■ DIRECTIONS ■
a – Answer the following from the passage on the academic ability of uncertified teachers.
(i) In the early 1980s, from which quartile of college students were prospective teachers disproportionately drawn?
(ii) According to the Recent College Graduates Survey, what percentage of newly qualified teachers in 1990 earned a GPA of 3.25 or better?
(iii) By the time of the survey, what fraction of the uncertified entrants were still teaching as their primary jobs?
b – Extend the passage on the academic ability of uncertified teachers, starting after its final sentence.

The Academic Ability of Teachers who Lack Certification

Another argument made by those who would eliminate certification is that an unconstrained market would allow the recruitment of individuals with higher verbal or general academic ability who do not now enter teaching. While it is probable that some individuals would choose to teach if they did not have to prepare, it is not clear that most of these entrants would be more academically able, that they would be better teachers, or that they would stay long in teaching. It is also unlikely that given current wages, individuals who are now preparing for much higher-paying careers in medicine, the law, engineering, and other professions that require much more onerous preparation and licensing processes would choose teaching as a career simply because they did not have to be certified.

Labor market contexts are relevant to this question. The qualifications of individuals preparing for teaching improved noticeably between the early 1980s and the early 1990s in terms of both academic attainment and ability measures, in part because of the changes in admissions requirements to teacher education adopted by states and universities but also likely because of the substantial increases in real wages for teachers that occurred during the 1980s. Whereas prospective teachers were disproportionately drawn from the bottom quartile of college students in the early 1980s (Lanier & Little, 1986), both grades and test scores improved for teacher candidates by the 1990s.

The Recent College Graduates Survey, which tracks college graduates into the labor market, found that the grade point averages of newly qualified teachers in 1990 were higher than those of the average college graduate, with 51% earning a GPA of 3.25 or better as compared to 40% of all graduates (Grey et al., 1993). However, average GPAs were significantly lower for the 15% of college graduates entering teaching who were neither certified nor eligible for certification. Most of the uncertified entrants (57%) had grade point averages below 3.25, and 20% had GPAs below 2.25. Attrition was also high for the untrained candidates. By the time of the survey (one year later), only one-third of the uncertified entrants were still engaged in teaching as their primary jobs (Grey et al., 1993).

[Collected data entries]
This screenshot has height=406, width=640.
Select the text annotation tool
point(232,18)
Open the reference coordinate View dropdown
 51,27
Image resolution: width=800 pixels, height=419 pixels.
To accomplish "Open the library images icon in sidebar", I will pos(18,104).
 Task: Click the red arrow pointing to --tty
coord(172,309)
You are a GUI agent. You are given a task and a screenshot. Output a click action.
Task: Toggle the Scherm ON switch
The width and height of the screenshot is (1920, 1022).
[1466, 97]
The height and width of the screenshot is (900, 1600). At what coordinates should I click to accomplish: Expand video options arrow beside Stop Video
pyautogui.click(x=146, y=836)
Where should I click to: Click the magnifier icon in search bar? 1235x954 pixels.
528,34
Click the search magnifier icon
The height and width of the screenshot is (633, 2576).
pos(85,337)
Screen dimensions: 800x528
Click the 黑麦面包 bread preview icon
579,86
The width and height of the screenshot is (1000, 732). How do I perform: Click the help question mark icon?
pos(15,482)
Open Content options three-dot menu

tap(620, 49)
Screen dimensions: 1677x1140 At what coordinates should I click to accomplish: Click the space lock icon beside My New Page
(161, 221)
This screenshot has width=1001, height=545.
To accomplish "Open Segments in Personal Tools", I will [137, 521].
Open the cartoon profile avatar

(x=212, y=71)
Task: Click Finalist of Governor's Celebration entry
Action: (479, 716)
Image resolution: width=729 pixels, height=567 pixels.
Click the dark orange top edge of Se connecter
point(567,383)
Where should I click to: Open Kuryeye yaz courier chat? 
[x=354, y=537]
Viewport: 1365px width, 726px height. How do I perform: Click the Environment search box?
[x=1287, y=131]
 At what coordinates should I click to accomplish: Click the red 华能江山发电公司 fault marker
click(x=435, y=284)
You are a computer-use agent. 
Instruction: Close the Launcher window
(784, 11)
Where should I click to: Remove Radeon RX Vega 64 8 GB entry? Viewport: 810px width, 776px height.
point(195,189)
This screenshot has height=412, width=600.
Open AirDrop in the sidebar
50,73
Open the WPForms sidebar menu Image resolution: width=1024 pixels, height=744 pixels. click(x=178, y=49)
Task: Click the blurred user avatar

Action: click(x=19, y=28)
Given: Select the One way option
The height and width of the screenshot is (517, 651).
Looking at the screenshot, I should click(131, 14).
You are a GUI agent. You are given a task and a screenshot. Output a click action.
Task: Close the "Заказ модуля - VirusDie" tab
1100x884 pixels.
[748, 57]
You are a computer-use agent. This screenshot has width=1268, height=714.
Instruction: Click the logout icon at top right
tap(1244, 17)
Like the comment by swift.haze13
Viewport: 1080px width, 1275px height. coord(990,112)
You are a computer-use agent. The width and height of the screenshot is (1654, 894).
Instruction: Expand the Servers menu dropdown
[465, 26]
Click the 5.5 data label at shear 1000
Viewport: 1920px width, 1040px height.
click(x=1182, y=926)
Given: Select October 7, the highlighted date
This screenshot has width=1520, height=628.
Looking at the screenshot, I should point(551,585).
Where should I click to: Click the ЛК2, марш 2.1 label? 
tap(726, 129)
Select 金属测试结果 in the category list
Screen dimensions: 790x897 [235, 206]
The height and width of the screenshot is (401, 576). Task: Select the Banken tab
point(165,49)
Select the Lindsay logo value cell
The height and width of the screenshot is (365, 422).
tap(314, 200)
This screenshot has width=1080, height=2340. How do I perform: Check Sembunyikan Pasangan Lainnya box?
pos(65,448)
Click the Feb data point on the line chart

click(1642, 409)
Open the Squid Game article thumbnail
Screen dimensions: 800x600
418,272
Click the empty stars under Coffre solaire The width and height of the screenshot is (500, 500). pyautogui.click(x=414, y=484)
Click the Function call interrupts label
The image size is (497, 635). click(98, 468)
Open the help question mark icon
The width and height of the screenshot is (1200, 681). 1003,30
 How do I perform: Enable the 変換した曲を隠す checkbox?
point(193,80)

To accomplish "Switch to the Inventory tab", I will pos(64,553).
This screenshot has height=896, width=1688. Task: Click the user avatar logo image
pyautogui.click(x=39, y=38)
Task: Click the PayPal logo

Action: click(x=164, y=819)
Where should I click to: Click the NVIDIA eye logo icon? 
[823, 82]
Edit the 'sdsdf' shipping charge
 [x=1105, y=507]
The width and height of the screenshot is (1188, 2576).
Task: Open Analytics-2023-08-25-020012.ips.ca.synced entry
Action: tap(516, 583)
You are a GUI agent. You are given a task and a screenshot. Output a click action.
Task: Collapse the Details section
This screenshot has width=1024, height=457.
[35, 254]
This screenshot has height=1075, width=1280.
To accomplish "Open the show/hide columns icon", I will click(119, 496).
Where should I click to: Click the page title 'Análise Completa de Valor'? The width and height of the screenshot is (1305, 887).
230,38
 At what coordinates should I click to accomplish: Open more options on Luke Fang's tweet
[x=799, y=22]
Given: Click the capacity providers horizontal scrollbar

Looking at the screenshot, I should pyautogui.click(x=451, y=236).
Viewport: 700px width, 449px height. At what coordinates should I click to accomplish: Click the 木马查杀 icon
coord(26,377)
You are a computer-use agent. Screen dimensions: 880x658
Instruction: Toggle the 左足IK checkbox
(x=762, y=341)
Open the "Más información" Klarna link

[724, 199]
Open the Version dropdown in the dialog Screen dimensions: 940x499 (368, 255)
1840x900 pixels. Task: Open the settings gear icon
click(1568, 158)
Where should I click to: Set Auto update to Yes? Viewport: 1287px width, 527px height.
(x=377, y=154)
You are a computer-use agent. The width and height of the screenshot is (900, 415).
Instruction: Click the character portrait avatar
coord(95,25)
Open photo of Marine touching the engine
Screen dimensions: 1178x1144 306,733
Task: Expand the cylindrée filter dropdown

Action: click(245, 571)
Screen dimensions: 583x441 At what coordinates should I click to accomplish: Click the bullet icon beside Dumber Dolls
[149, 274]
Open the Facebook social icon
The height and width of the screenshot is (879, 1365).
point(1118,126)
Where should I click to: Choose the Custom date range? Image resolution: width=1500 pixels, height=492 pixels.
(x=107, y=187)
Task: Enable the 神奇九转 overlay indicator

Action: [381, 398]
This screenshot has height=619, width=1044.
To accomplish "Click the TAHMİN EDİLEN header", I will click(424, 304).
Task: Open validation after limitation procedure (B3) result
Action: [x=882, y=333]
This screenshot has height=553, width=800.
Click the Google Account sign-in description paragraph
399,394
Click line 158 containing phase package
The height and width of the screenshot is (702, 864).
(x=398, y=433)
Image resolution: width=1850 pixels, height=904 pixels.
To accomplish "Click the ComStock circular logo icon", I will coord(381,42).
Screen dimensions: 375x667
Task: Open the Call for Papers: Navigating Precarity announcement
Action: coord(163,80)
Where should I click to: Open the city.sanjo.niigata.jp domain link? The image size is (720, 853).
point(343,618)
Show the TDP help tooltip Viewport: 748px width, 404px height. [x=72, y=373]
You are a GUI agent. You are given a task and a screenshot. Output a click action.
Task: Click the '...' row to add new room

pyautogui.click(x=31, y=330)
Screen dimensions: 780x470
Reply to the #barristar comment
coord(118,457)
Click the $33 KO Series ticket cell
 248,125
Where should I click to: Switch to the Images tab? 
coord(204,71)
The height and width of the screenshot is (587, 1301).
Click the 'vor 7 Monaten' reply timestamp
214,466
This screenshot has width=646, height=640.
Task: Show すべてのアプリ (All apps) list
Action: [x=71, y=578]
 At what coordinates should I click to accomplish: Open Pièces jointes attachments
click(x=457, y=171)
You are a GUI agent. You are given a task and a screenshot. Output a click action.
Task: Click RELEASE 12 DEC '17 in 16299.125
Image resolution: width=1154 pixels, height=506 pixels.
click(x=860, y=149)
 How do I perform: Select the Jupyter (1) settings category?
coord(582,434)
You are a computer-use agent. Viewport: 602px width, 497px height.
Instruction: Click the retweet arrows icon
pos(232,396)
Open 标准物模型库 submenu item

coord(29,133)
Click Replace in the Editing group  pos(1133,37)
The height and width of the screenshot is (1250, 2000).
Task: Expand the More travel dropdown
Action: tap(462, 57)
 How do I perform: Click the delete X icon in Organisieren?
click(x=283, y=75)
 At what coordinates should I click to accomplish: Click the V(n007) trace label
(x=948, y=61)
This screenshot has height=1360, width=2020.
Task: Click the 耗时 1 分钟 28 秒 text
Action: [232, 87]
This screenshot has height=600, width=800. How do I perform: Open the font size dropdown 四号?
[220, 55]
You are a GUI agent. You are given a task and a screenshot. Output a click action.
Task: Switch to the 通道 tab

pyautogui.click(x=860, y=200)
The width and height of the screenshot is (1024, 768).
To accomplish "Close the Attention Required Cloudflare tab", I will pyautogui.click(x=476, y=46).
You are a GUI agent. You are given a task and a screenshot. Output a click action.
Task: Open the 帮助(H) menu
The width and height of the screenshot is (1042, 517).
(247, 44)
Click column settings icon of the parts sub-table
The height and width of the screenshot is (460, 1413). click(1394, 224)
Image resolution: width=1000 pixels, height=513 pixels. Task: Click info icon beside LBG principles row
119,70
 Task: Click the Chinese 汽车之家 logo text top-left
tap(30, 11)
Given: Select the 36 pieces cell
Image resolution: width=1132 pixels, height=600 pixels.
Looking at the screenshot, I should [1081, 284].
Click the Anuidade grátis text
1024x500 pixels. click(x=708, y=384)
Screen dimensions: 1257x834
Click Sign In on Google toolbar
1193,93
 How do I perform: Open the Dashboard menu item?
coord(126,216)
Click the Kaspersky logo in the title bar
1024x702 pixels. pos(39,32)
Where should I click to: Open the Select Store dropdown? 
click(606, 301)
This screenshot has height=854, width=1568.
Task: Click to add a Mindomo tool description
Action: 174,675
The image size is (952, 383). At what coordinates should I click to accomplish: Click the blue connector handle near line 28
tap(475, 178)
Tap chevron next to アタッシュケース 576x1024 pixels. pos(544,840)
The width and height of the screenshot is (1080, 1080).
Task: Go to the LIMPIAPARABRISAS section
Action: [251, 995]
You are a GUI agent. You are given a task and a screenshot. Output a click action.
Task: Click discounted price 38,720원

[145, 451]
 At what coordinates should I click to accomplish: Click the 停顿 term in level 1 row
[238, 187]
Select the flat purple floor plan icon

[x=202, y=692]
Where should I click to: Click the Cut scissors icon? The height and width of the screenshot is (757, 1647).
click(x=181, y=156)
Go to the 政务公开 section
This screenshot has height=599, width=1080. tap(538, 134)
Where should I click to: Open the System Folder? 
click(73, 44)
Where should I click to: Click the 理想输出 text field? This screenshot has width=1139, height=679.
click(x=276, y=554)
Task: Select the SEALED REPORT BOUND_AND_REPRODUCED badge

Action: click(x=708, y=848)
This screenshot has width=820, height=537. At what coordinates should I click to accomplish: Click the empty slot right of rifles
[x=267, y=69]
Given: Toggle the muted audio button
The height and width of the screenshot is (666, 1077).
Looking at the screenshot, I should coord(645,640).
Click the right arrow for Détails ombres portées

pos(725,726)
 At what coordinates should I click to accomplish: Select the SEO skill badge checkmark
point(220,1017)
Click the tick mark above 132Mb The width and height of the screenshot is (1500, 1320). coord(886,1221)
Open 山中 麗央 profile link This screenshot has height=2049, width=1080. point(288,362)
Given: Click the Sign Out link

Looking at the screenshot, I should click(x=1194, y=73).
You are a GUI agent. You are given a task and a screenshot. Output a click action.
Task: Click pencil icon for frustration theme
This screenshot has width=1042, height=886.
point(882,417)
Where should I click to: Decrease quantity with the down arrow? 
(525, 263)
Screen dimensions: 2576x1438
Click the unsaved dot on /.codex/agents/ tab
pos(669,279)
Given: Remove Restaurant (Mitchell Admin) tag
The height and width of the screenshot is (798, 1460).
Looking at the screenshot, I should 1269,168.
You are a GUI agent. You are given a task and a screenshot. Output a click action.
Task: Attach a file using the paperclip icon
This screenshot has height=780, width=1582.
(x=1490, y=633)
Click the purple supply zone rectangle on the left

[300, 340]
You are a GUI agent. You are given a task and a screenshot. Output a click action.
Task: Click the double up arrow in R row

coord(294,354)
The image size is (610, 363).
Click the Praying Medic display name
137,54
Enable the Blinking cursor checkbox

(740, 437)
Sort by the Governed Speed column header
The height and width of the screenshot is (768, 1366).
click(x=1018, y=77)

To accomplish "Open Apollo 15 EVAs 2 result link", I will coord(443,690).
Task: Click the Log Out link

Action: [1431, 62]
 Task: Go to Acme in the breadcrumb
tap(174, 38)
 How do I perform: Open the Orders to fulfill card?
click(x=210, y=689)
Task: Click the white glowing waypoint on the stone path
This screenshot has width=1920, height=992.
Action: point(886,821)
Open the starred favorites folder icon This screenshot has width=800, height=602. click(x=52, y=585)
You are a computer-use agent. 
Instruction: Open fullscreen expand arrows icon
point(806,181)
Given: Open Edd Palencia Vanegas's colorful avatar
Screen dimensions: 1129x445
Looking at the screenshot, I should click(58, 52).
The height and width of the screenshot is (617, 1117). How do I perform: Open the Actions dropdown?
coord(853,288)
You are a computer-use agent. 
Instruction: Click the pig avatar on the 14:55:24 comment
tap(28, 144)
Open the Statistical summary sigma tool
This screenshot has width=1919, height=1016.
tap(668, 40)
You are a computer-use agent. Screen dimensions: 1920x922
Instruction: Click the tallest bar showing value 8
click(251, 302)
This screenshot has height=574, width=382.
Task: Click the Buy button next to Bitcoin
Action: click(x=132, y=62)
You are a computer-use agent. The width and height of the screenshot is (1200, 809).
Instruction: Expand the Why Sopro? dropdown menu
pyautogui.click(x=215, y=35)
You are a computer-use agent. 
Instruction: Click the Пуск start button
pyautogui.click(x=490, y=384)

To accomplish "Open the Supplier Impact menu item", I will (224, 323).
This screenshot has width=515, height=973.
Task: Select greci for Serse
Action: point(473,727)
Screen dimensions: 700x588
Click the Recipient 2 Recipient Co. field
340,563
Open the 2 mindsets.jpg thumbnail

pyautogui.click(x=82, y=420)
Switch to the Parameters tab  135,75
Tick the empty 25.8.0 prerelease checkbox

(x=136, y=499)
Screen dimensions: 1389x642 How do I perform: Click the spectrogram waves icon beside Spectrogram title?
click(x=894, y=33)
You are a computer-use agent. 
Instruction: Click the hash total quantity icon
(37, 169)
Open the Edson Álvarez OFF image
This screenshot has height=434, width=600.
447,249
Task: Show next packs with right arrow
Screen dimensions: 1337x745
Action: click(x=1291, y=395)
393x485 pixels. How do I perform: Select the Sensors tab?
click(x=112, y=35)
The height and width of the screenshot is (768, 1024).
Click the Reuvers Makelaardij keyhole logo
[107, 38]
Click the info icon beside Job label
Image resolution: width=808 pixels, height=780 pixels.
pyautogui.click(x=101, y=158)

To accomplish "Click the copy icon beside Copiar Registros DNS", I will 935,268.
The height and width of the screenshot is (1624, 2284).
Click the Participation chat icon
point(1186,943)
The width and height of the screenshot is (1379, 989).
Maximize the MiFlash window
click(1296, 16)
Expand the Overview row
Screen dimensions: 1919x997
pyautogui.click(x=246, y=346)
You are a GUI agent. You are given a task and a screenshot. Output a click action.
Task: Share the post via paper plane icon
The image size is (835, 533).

■ ANSWERS BELOW ■
a –
(i) The bottom quartile.
(ii) 51%.
(iii) One-third.

b –
In addition, the Educational Testing Service found that among 270,000 test-takers in 1995 through 1997, college admissions test scores were highly correlated with initial teacher licensing scores (Praxis I and Praxis II), and the lowest average scores on both kinds of tests were those held by individuals who entered teaching without preparation (Gitomer, Latham, and Zimek, 1999). (Walsh describes this 14% of the sample as an "error" in the study since the individuals had not enrolled in a teacher education program; she misunderstands the fact that these Praxis test-takers were the entrants to teaching who used emergency or alternative routes. (Note 20) Prepared teachers scored much higher than unprepared teachers.

While students who prepare to enter fields other than teaching have higher average test scores on measures like the SAT than do those preparing to enter elementary school teaching, there is no significant difference for prospective secondary teachers, most of whom earn a disciplinary degree along with their teaching certificate. The narrowing of this gap between prospective teachers and others is likely a function of the more rigorous admissions requirements for teacher education enacted in most states and the growth in wages between the early 1980s and the mid-1990s.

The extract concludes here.